====== Study text

Some of the posts I’ve read here frighten me more than the protesters at OWS.
 
Some of the posts I’ve read here frighten me more than the protesters at OWS.
Same here
Why is that?

Would you care to share some specifics?
I can. I’ve seen people on this forum attack Muslims and make gross falsehoods about them. I’ve also seen unfair insults of liberals and liberalism, with people going as far as calling it a cancer
 
Wow this thread is crazy you people know very little about the occupy movement. Its like you pretend not to watch the antichristian mainstream media but actually listen to them about this and politicals. The occupy movement has been peaceful from the start and even the oakland protesters were peaceful those people were provoked by the cops who have arrested and physically attacked the protestors it could only go so far. And Oakland is known for its violent people and angry people so its not a suprise they react.

Dont judge everyone in the national protest by the acts of few. The protest is meant to be peaceful and for the most part it has stayed that way. The protest is to fight political and corporate corruption which has caused world problems and deaths. I am against violence and violent protestors but Their is nothing wrong with a peaceful protest. And if you people were truly not bias against the protestors you would look up all the countless videos of protestors many being women being beaten pepper sprayed and arrested for just standing around. Again almost all of the protests have been peaceful and what they are protesting does not seem bad or crazy.
 
Wow this thread is crazy you people know very little about the occupy movement. Its like you pretend not to watch the antichristian mainstream media but actually listen to them about this and politicals. The occupy movement has been peaceful from the start and even the oakland protesters were peaceful those people were provoked by the cops who have arrested and physically attacked the protestors it could only go so far. And Oakland is known for its violent people and angry people so its not a suprise they react.

Dont judge everyone in the national protest by the acts of few. The protest is meant to be peaceful and for the most part it has stayed that way. The protest is to fight political and corporate corruption which has caused world problems and deaths. I am against violence and violent protestors but Their is nothing wrong with a peaceful protest. And if you people were truly not bias against the protestors you would look up all the countless videos of protestors many being women being beaten pepper sprayed and arrested for just standing around. Again almost all of the protests have been peaceful and what they are protesting does not seem bad or crazy.
I’m sorry. I missed the memo where people were being stolen from, vandalizing, raped or dying on CAF. Heck, i despize PETA protests for their human-on-human violence and think LGBT parades are sexual promiscuity factories but even IF its 1/100 thats way TOO many casulities for a social statement.

Its again a SOCIAL statement.

With mob mentality i am sure only the typical percentage of crimes comitted are being reported. People need to go have their camping trip elseware.
 
I understand there have been some clashes with police, as this is to be expected. However, the protestors fail to acknowledge that their right to protest ends where the rights of others begins. They do not have the right to inhibit safe passage to and from businesses for days on end. They have no right over privately owned property. Like many protests of this nature, the danger is that they will hit the wrong target, hurting others like themselves and doing nothing to those they wish to protest against.
 
Why is that?

Would you care to share some specifics?
I think the talk about second amendment remedies and the don’t tread on me mentality fail to see the forest through the trees. What? “Real” men don’t protest? What’s better; getting out there and having your voice heard or sitting in your cabin with your gun in your lap waiting for the guvmint to come and get you? It’s just posturing without contributing IMHO.
 
What’s better; getting out there and having your voice heard or sitting in your cabin with your gun in your lap waiting for the guvmint to come and get you?
Government. I think it best not to perpetuate the myth that those who are different than us are somehow more stupid by use of stereotyping.

============
====== Data block

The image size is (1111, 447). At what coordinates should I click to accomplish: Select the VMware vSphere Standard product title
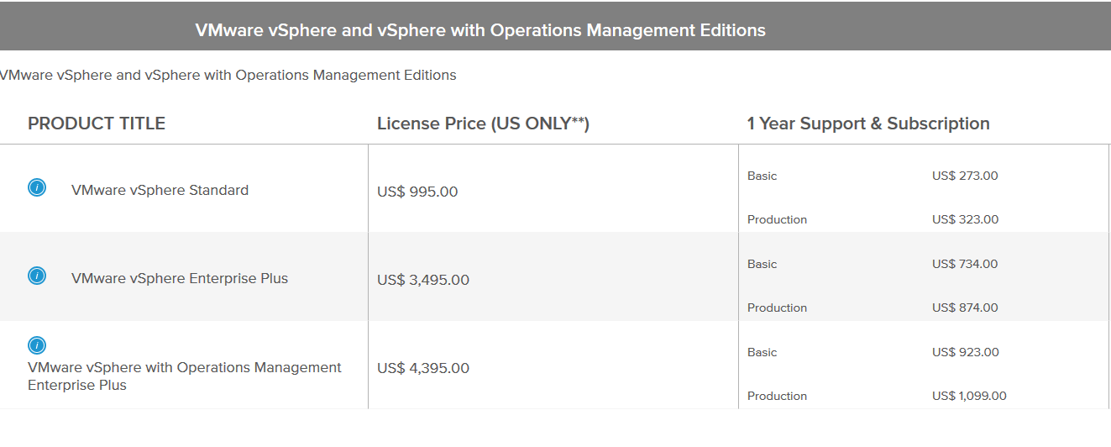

============

For each statement below, say yes or no depending on whether it agrees with the forum thread on the Occupy movement, and quote the deciding words of the thread. 1. One post claims the Occupy movement has been peaceful from the start. 2. One post holds that protesters have the right to block passage to and from businesses. 3. The post that mentions attacks on Muslims also reports insults aimed at conservatives.

1. Yes: "The occupy movement has been peaceful from the start"
2. No: "They do not have the right to inhibit safe passage to and from businesses for days on end."
3. No: "I’ve also seen unfair insults of liberals and liberalism"